◆ SOURCE PASSAGE
4. Identify candidates as you read

For each piece of content that looks like project knowledge, decide which kind:

Practice candidates, imperative project guidance:

Conventions ("always use X for Y").
Prohibitions ("don't do X").
Gotchas (warnings, "be careful with…").
Rationale ("we chose X because Y").
Tooling/workflow ("tests run with X").

Map candidates, what exists:

Named features, modules, services and what they do.
Vocabulary specific to this project.
File-tree locations of major systems.

When a piece of content has both aspects (e.g. "Use bravo_analytics.dispatcher, our service for tracking events"), split it: practice owns "use the dispatcher"; map owns "what the dispatcher is."

Skip (content judgement only; filename-pattern skips are already handled by the CLI before you see the list):

Auto-generated API reference.
Boilerplate paragraphs inside otherwise-useful docs (standard license preamble, generic CI badges).
General programming knowledge that's not project-specific (Drupal/React/Django basics).

◆ PROBLEM A
In the passage on identifying candidates, copy the wording from "Named features, modules, services" up to and including "project-specific (Drupal/React/Django basics).".
◆ PROBLEM B
According to the passage on identifying candidates, why is the skip decision limited to judging content? Answer in one to three sentences.
◆ PROBLEM C
In the passage on identifying candidates, which kind of candidate covers vocabulary specific to the project?
Answer using only the passage on identifying candidates.

◆ EXTRACTED RECORDS

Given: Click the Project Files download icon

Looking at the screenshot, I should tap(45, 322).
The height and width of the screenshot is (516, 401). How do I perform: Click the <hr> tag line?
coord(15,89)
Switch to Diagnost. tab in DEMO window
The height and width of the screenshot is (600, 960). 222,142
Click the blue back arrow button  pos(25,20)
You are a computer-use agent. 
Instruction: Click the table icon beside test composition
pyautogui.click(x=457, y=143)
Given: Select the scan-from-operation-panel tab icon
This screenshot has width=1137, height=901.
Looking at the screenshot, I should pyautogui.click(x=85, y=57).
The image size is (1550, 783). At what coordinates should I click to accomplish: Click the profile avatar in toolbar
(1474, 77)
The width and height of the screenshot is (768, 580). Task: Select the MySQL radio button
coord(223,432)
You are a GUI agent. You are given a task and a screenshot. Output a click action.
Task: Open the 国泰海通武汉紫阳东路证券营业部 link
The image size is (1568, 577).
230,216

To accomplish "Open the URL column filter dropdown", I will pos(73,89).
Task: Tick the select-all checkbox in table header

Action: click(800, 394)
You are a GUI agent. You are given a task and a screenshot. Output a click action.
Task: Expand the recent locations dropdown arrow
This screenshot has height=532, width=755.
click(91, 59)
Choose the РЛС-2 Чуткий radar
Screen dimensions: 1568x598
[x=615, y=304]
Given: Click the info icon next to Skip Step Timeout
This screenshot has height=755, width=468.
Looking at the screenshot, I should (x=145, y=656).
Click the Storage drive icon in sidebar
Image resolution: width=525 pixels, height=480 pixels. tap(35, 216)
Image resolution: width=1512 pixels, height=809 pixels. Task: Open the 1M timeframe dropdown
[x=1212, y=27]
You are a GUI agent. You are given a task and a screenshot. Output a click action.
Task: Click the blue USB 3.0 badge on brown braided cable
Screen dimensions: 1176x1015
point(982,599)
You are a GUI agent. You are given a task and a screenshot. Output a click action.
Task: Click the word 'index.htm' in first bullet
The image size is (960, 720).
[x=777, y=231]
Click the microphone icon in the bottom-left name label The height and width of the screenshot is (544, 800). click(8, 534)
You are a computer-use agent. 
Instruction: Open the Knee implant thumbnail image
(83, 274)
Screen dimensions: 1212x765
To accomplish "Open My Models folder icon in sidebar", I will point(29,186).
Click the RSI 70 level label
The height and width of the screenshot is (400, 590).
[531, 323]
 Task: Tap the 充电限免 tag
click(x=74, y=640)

◆ RESULT A
Named features, modules, services and what they do.
Vocabulary specific to this project.
File-tree locations of major systems.

When a piece of content has both aspects (e.g. "Use bravo_analytics.dispatcher, our service for tracking events"), split it: practice owns "use the dispatcher"; map owns "what the dispatcher is."

Skip (content judgement only; filename-pattern skips are already handled by the CLI before you see the list):

Auto-generated API reference.
Boilerplate paragraphs inside otherwise-useful docs (standard license preamble, generic CI badges).
General programming knowledge that's not project-specific (Drupal/React/Django basics).

◆ RESULT B
Filename-pattern skips are already handled by the CLI before the list is seen. So the remaining skip decisions are about content only.

◆ RESULT C
Map candidates.